Auf der Flucht vor Hitler: Exilanten in Südosteuropa

Manche Szenen versprühen einen sehnsüchtig-melancholischen Charme wie im Film «Casablanca», doch der Eindruck täuscht, bedeutet Emigration zwar Rettung, aber eben auch eine seelische Belastung, zumal viele Emigranten sich nur mit Mühe über Wasser zu halten vermochten, nachdem Nazideutschland sie von zuhause vertrieben hatte.

«Old City Korcula«/ CC0 1.0

Der Chansonnier Paul Wendel alias Paul O’Montis, der auf der Bühne mit dem Schwulsein kokettierte, wurde im Dezember 1933 in Köln verhaftet.

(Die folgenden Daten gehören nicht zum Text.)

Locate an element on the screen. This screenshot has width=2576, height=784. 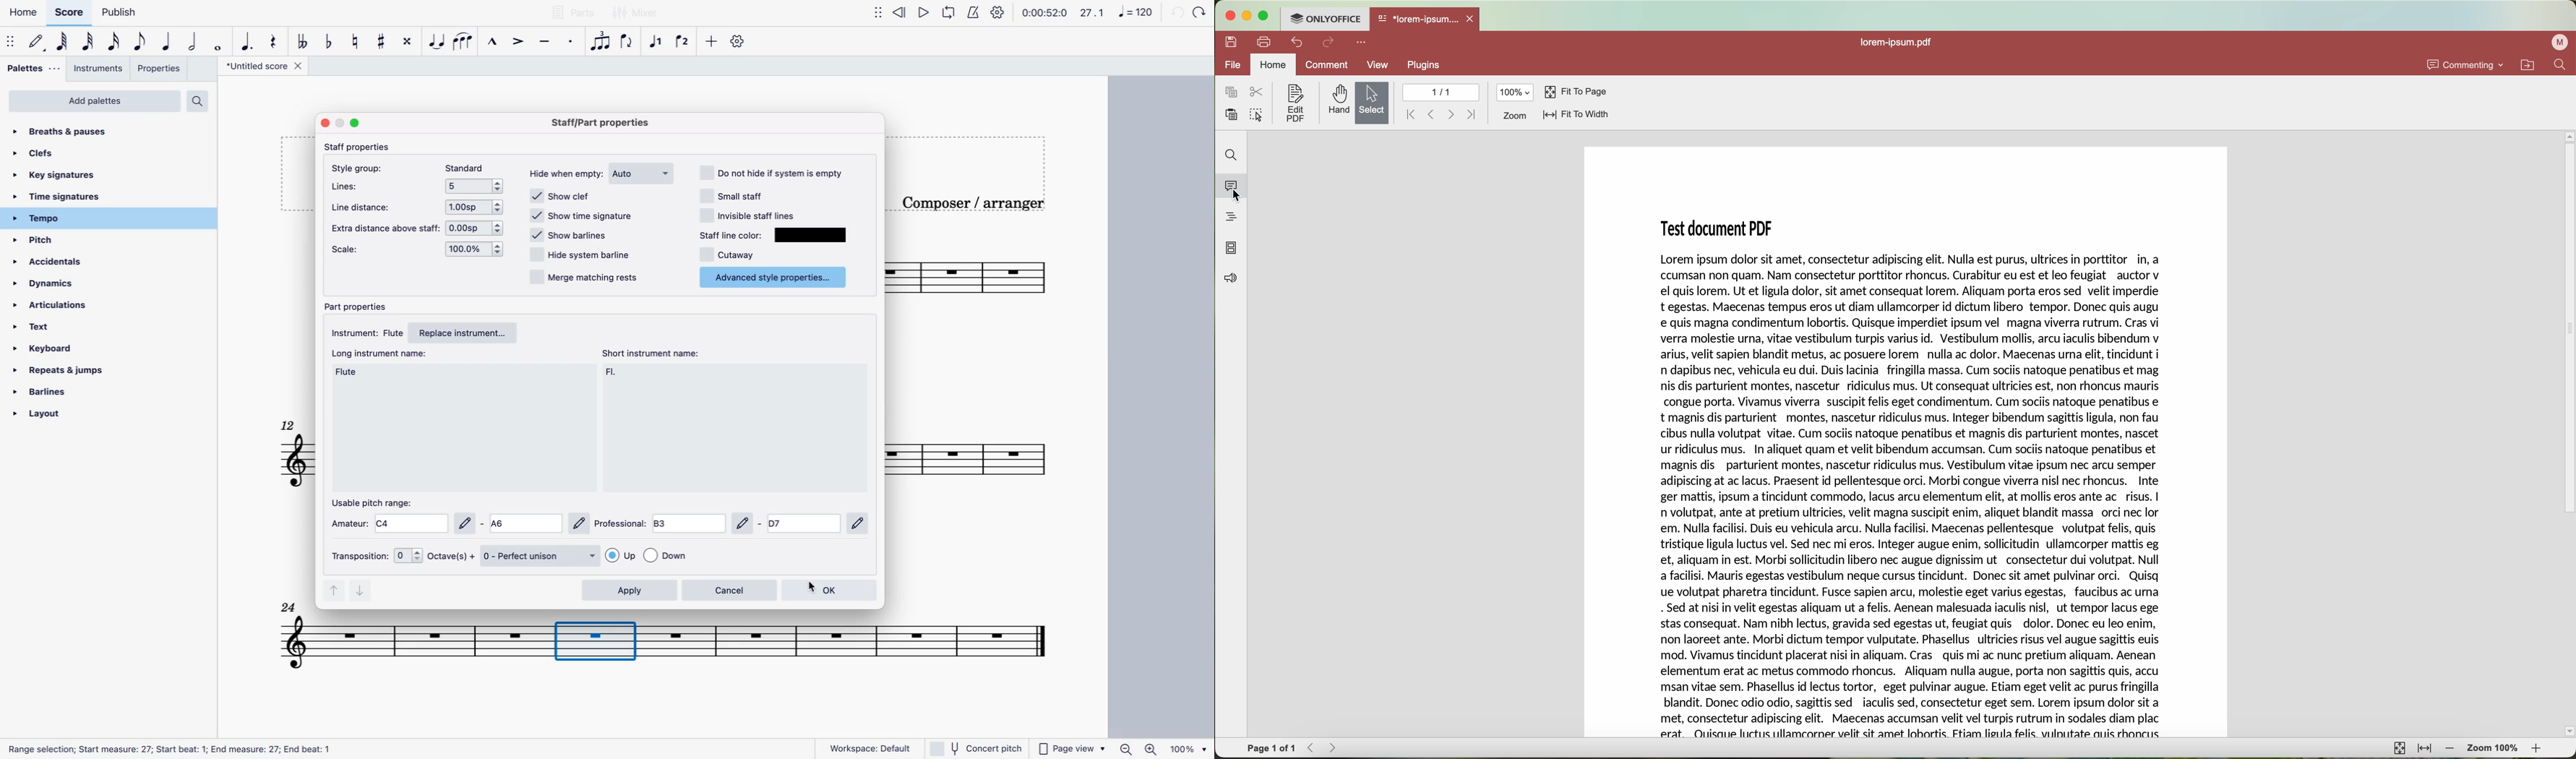
double toggle flat is located at coordinates (303, 42).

Als er zwei Jahre später freikam, ging er für Auftritte nach Zagreb, doch war Homosexualität auch in Jugoslawien verboten und so verweigerte Belgrad ihm die Einreise.

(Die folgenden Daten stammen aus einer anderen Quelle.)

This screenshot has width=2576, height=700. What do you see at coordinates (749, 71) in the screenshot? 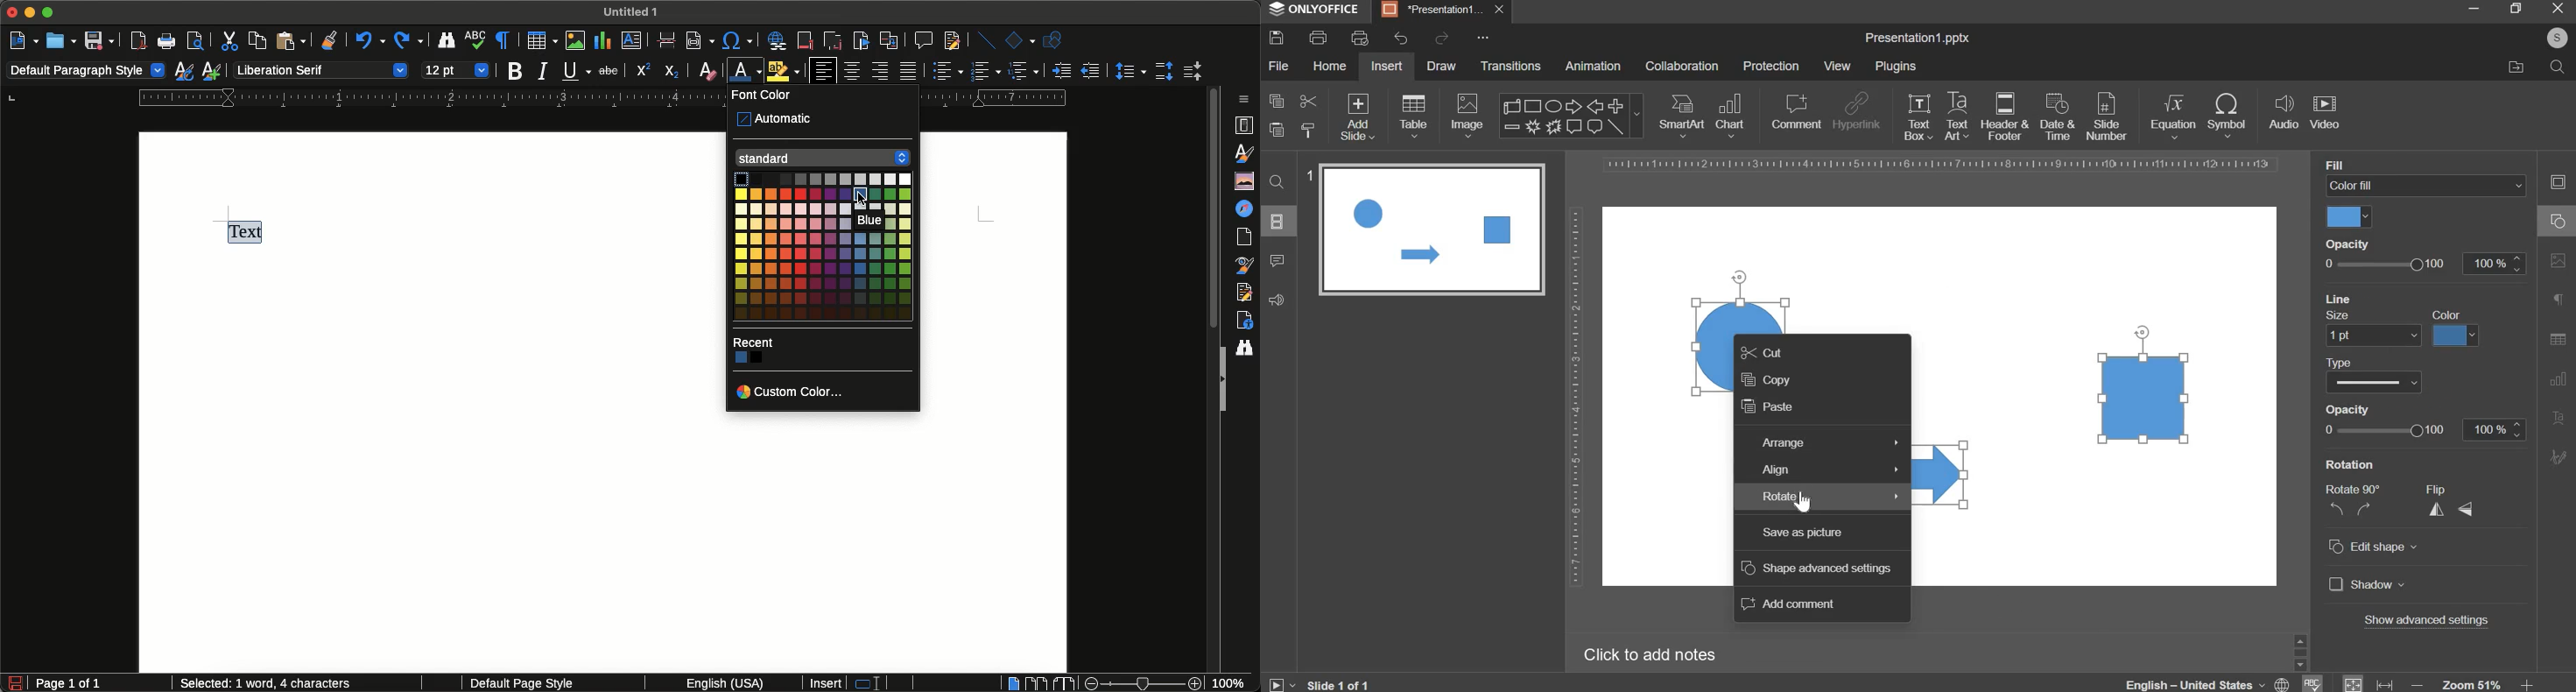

Die Münchner Historikerin Marie-Janine Calic hat in ihrem Buch «Balkan-Odyssee» (2025) zahlreiche Biographien dieser Art anhand akribischer Quellenarbeit nachgezeichnet und beleuchtet damit ein Stück wenig bekannter europäischer Geschichte der jüngeren Zeit. So wurde Paul O’Montis in Prag verhaftet und im KZ Sachsenhausen ermordet.

Der Stehgreifdichter Paul Hammerschlag, der auf Zuruf seines Publikums Wörter spontan in Reime verwandelte, verlor wegen seiner jüdischen Herkunft nach dem Anschluss seine Wohnung in Berlin, tauchte unter und floh nach Belgrad, wo er hungrig und ziellos durch die Strassen streifte, als er Stella Kadmon über den Weg lief.

Das Ende des liberalen Klimas

Stella Kadmon war eine Revuekünstlerin, die meist als Vamp, Dirne oder Kurtisane auftrat und in Wien den «Lieben Augustin» betrieben hatte, bevor der Betrieb unter Hitler verboten wurde. Mithilfe des griechischen Botschafters gelang es der Familie, ein Touristenvisum nach Griechenland zu bekommen. Mit dem Donaudampfer unterwegs, stiegen sie allerdings bereits in Belgrad aus, wo ihre Verwandten lebten.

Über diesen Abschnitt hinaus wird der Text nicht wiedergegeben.